Moï Ver Moshé Raviv-Vorobeichic. Montages of Modernity 2019
Moshé Raviv-Vorobeichic. Montages of Modernity
On 13th December 2019, an important unique exhibition was opened at the National Gallery in Vilna. For the first time ever the exhibits included, among others, 90-100 year-old photographs (courtesy of the Raviv family), as a tribute to Moshe Vorobeichic Raviv (also known as Moi-Ver), who was born in 1904 in the precinct of Vilna, and was an artist and famous photographer who specialized in photomontage.
Vorobeichic studied the arts and architecture in Vilna, continuing his studies at Bauhaus in Germany and at the School of Photography in Paris, and immigrating to Eretz Israel in 1934. He was one of the founders of the Artists’ Colony in Safed.
His first photograph album “A Jewish Street in Vilna” which was published initially in 1931, has now been republished in a new edition, courtesy of the family, and his photographs are exhibited in Bet Vilna in Tel Aviv and in synagogues in Vilna.

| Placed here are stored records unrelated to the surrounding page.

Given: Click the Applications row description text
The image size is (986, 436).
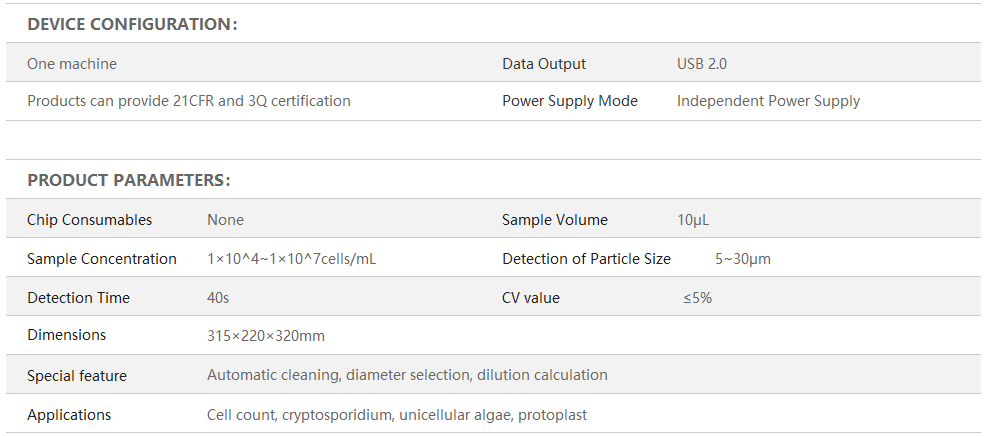Looking at the screenshot, I should [x=397, y=415].
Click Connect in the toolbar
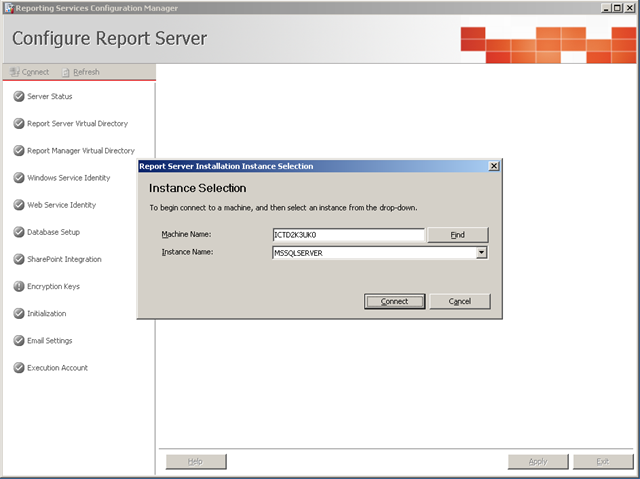Screen dimensions: 640x479 tap(29, 72)
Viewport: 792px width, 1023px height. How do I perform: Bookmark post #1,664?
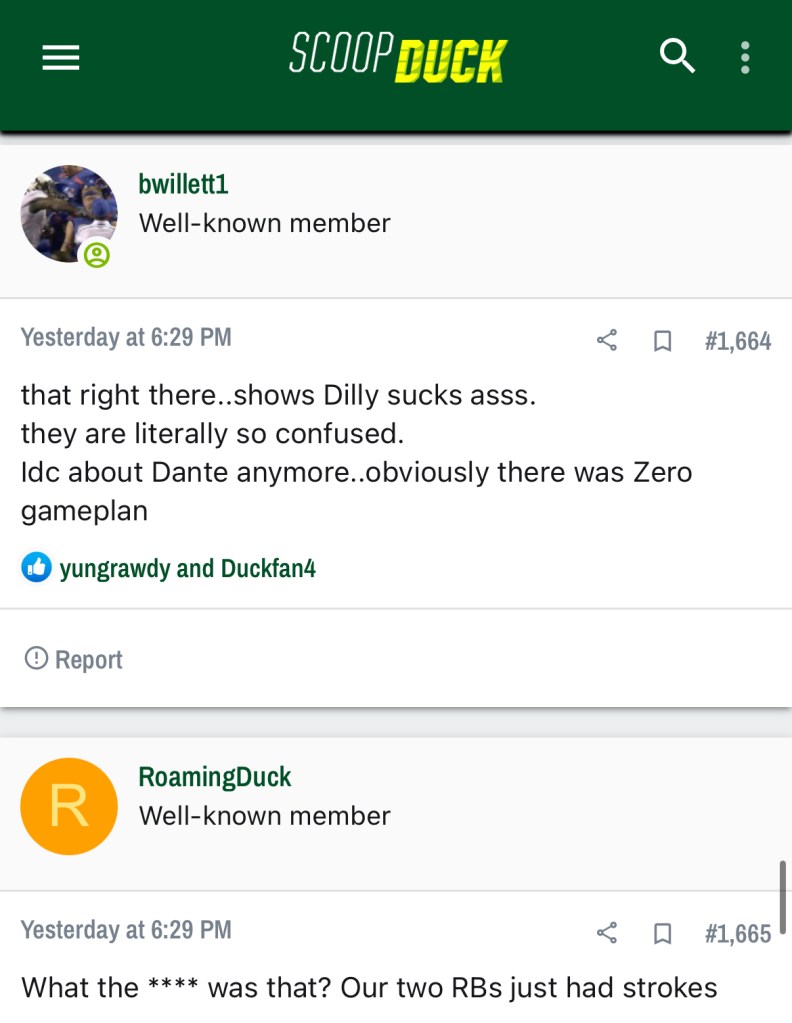click(661, 342)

In this album, Raviv made his name by combining techniques of montage and photomontage with a mix of light and shadow and by taking the pictures at a low angle. These unique photographs portray the lives of the Jews in Vilna between the two world wars and offer a selection that includes, among others, Jewish architecture, Jewish trade, Jewish imagery in the synagogue hall, the “Klois”, the room where the Vilna Gaon studied Torah. Some of the photographs in this album are first editions and are considered inalienable assets characterizing Jewish life in Vilna between the two wars, and are published in different locations.
At the opening of the exhibition, the curator, Dr. Nissan Perez, who also curated the photography department at the Israel Museum, said that the photographic dream of Moi-Ver was to produce radical pictures by combining a modern painting with contemporary and unconventional use of the camera. This offers a perfect example of the modernist movement of the early 20th century reflecting the social, cultural and artistic changes that were taking place at the time.
The exhibition was organized and funded by the Lithuanian Institute for Literature and Folklore together with the Lithuanian Ministry of Culture, the Lithuanian Embassy in Israel and the Israeli Embassy in Lithuania, and the event was sponsored by the Lithuanian TV news corporation. Apart from Yossi (the son) and Joyce Raviv, honored guests at the impressive opening event included Mindaugas Kvietkauskas - Lithuanian Minister of Culture, Arūnas Gelūnas - Director of the Museum of the Arts, Yossi Levy - Israeli Ambassador in Lithuania, Sigutė Chlebinskaitė the Graphic Designer, as well as representatives of the Association of Jews from Vilna and Vicinity in Israel.